- Location: Mopti Region, Mali
- Date: 3 December 2021
- Attack type: Mass shooting, arson
- Deaths: 31
- Injured: 17
- Perpetrators: Suspected Islamist rebels

= Mopti bus massacre =

Massacre of civilians in a bus in Mopti

On 3 December 2021 unidentified gunmen attacked a bus in Mopti, Central Mali, firing at its occupants and setting it on fire, killing 31 civilians and injuring 17. Most of the passengers were women travelling from Songo-Doubacore to a market in Bandiagara.

According to the local mayor of Bankass, during the massacre, the insurgents slashed the tires, proceeding to shoot the civilians to death, then set the bus on fire. Malian authorities sent a group of state security officers to the crime scene, where they found 25 burnt bodies in the vehicle's trunk.

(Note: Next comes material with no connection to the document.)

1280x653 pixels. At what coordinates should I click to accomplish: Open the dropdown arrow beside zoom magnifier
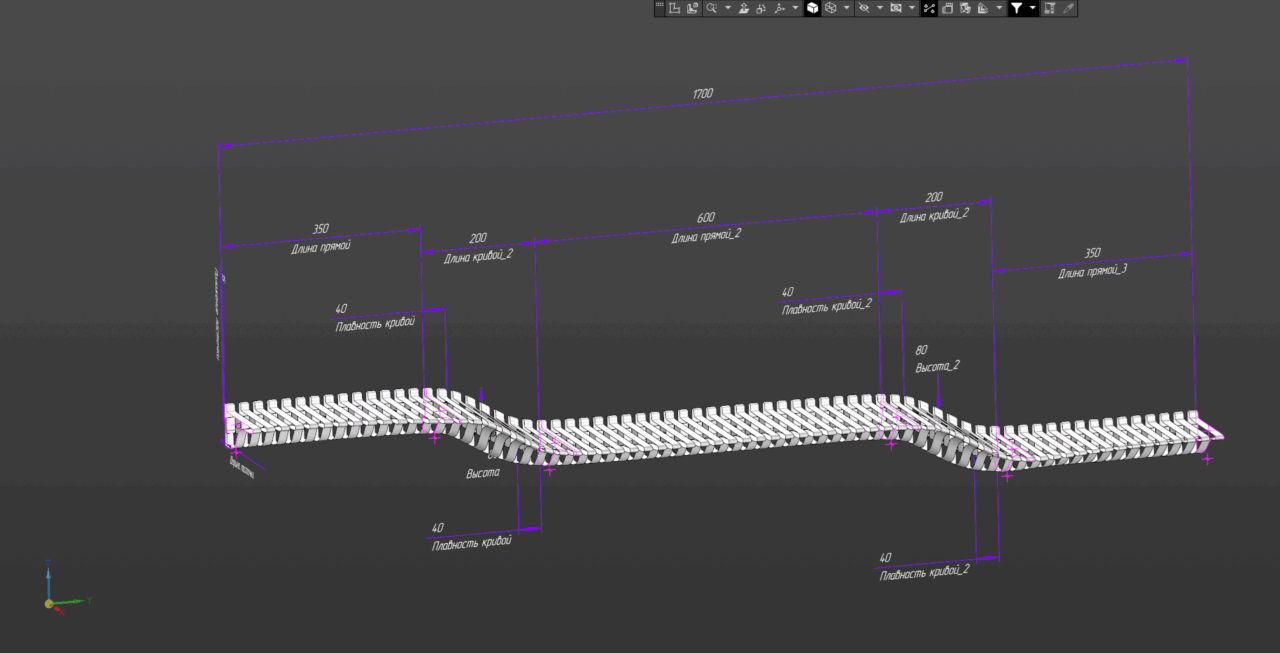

The massacre occurred on the same day that Islamist rebels attacked a convoy in the region, killing two United Nations peacekeepers. Two days later, unknown militants bombed two UN camps in Gao. The attacks occurred during a recent insurgency among Islamist insurgents in West Africa.

== Responses ==
President Assimi Goïta ordered all flags in the country to be flown at half-mast from Sunday to Tuesday, during which Mali would hold three national days of mourning.

United States Department of State spokesman Ned Price condemned the attack, expressing that the United States offers its "deepest condolences to the Malian people and will continue to partner with them in their pursuit of a safe, prosperous, and democratic future.”